Commercial vehicles are hampered by the bad traffic now.  It will be difficult to entice new businesses to the Valley if the situation isn’t remedied now.

     10.    All stakeholders and the entire Rainier Valley Community must be engaged in any plan for it to succeed

Who was invited to the table that DPD is setting?  Not business owners and property owners along Rainier Ave S.  Outreach was made to the QFC/Rite Aid property owner.  Outreach was made to the University of Washington.  Outreach was made to Pepsi, and shortly thereafter Pepsi bottling operations moved out of Rainier Valley.  We know that the most vocal proponents of the plan all have something to gain by it.  They are architects, developers, project managers, city employees, employees of Sound Transit, and members of boards of directors of low income housing providers.  Opponents to the plan have tried to participate but became frustrated when their input was ignored or ridiculed.  No effort was made toward consensus.
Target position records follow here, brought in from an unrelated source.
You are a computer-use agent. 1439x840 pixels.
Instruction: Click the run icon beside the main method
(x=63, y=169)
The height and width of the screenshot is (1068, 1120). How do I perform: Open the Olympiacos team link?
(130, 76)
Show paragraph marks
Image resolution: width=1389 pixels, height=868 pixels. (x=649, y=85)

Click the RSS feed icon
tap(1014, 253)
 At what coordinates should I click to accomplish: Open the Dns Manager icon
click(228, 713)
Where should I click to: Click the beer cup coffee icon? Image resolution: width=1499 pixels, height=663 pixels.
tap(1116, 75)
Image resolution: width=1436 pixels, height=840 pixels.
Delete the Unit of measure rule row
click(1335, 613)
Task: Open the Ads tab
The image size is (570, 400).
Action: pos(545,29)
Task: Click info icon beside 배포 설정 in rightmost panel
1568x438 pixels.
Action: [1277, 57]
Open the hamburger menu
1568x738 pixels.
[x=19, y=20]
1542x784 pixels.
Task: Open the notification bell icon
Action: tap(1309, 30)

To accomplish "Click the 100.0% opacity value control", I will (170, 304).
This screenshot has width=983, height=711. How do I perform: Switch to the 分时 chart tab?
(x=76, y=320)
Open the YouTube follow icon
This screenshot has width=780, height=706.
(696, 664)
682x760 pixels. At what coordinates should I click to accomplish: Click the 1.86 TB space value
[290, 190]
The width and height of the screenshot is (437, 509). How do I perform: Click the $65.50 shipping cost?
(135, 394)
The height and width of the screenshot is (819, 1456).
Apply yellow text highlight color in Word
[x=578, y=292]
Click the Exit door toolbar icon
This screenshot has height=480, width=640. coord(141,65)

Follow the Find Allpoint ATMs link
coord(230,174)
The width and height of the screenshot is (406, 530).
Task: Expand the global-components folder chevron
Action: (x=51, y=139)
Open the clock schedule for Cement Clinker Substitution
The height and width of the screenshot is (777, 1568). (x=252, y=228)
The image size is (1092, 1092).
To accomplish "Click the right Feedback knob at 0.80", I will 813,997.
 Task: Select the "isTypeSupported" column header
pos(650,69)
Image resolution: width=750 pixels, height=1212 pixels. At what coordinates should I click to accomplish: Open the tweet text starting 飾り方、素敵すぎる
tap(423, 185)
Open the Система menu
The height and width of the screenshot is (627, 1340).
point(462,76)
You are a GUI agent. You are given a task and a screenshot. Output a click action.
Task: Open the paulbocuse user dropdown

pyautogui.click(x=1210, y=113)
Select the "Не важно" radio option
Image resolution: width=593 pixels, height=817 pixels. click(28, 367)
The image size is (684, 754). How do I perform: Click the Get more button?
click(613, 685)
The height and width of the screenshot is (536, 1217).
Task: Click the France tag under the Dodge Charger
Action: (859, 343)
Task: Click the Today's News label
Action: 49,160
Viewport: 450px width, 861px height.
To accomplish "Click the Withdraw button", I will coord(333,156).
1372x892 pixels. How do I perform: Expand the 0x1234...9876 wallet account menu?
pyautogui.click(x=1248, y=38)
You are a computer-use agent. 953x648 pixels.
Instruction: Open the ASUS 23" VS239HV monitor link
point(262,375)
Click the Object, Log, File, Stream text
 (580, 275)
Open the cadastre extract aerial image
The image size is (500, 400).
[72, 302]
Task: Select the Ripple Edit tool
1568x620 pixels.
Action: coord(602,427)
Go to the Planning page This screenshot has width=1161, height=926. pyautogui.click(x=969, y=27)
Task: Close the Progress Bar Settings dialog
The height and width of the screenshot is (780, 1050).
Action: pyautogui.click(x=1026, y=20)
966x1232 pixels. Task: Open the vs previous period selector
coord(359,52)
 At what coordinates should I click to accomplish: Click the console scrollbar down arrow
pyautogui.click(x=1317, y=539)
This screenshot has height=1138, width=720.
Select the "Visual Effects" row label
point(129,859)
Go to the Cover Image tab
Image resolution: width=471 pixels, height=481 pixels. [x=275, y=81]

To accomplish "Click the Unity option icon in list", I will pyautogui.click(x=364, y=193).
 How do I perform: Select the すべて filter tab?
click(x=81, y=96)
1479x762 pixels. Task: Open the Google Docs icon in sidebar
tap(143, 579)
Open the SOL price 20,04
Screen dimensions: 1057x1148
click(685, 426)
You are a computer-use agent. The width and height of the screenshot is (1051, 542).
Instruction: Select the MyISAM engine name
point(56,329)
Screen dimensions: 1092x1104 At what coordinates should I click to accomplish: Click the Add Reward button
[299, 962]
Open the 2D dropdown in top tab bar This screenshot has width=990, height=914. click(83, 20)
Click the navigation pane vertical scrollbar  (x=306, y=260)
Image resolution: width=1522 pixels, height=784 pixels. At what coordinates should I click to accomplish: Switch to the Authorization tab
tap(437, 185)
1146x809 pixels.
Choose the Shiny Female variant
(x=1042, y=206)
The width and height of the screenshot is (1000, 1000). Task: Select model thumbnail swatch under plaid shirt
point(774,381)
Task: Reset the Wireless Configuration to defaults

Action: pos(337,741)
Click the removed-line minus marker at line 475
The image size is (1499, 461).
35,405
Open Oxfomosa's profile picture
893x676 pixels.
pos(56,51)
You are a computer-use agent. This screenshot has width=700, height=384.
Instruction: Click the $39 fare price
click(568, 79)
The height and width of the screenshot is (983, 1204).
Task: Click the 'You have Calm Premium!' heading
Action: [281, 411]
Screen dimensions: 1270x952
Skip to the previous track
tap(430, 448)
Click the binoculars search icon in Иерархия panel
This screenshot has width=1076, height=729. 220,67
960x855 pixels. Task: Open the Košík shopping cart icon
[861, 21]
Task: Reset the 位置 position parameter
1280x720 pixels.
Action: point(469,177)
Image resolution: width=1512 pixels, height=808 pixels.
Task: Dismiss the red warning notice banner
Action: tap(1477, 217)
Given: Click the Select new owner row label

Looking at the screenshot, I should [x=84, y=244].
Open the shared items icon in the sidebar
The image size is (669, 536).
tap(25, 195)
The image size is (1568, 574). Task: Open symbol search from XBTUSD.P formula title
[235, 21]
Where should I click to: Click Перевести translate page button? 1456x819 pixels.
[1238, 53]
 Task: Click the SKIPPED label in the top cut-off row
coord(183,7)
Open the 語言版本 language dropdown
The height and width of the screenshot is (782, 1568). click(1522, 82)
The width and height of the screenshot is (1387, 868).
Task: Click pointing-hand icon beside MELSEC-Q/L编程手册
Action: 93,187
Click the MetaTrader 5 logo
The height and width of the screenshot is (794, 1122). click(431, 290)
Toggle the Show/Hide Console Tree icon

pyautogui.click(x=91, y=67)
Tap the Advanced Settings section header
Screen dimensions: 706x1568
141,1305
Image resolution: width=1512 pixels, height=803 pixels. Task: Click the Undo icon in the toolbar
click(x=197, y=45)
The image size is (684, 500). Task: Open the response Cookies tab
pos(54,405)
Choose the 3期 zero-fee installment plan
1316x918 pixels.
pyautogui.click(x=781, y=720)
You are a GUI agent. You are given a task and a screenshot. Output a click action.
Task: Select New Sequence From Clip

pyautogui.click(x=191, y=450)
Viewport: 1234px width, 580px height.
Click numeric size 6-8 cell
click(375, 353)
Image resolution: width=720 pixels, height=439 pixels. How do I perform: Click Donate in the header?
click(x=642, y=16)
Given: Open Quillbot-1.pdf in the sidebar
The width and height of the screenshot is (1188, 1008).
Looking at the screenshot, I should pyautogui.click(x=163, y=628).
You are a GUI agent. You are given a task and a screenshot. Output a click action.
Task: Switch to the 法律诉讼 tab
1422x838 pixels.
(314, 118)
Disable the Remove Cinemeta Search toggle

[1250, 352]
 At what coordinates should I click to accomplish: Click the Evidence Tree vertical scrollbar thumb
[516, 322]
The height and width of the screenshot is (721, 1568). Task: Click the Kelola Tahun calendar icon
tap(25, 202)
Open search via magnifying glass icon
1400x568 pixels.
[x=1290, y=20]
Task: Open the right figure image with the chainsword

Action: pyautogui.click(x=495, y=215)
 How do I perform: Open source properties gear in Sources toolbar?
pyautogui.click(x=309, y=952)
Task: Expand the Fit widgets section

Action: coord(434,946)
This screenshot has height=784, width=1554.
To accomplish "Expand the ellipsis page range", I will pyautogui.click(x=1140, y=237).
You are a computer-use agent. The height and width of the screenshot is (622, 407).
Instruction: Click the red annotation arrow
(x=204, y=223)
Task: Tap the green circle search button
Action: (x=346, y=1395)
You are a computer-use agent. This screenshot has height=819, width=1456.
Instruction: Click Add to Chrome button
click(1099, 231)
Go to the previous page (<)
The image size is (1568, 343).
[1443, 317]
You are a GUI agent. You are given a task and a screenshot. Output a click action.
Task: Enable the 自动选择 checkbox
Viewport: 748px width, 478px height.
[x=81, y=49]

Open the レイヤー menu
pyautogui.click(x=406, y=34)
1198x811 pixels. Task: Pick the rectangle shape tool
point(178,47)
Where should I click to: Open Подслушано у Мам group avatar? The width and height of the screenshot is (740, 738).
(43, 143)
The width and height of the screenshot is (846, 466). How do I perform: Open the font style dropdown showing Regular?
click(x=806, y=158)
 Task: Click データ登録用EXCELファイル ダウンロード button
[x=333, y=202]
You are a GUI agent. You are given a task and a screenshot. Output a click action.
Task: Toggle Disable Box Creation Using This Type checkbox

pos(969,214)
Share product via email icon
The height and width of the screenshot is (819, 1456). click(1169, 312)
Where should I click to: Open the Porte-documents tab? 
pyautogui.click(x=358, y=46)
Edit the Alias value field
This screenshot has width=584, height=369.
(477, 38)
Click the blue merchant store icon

When I asked Mike O’Brien’s legislative aide about notice to the neighborhood, residents (of course) but especially business and property owners all along Rainier Ave, as every parcel will be affected, Josh Fogt thanked me for my suggestions, and concluded with this:  “Our office is not planning, nor do we have budget for, a physical mailing to everyone in the area.”  Email response from Josh Fogt 4/4/14

When other Seattle neighborhoods have faced upzones or changes to low rise zoning’s maximum heights, neighbors have united against the towers and the taller multi-family homes and have prevailed.  Here, unfortunately, we are divided.  300+ residents have signed a petition against 125 foot building heights.  And some of these signers only learned of this proposed legislation through the petition.  At the recent public hearing of Seattle’s PLUS committee, proponents of the plan were outnumbered 2 to 1 by us, the opponents to the plan.  One resounding theme shared by almost everyone who spoke was the desperate need for economic development.

Rainier Valley does need revitalization, but this plan is backwards.  Let’s find anchor tenants to grow the economy first and the housing will follow.  Growth must be organic, equitable and smart to succeed, not wide brush strokes removing our valuable commercial zoning in favor of Seattle Mixed.

Show us the Guest List for this Dinner Party.  Who will show up for dinner when your A List doesn’t show and the table is set?  I think we know the answer.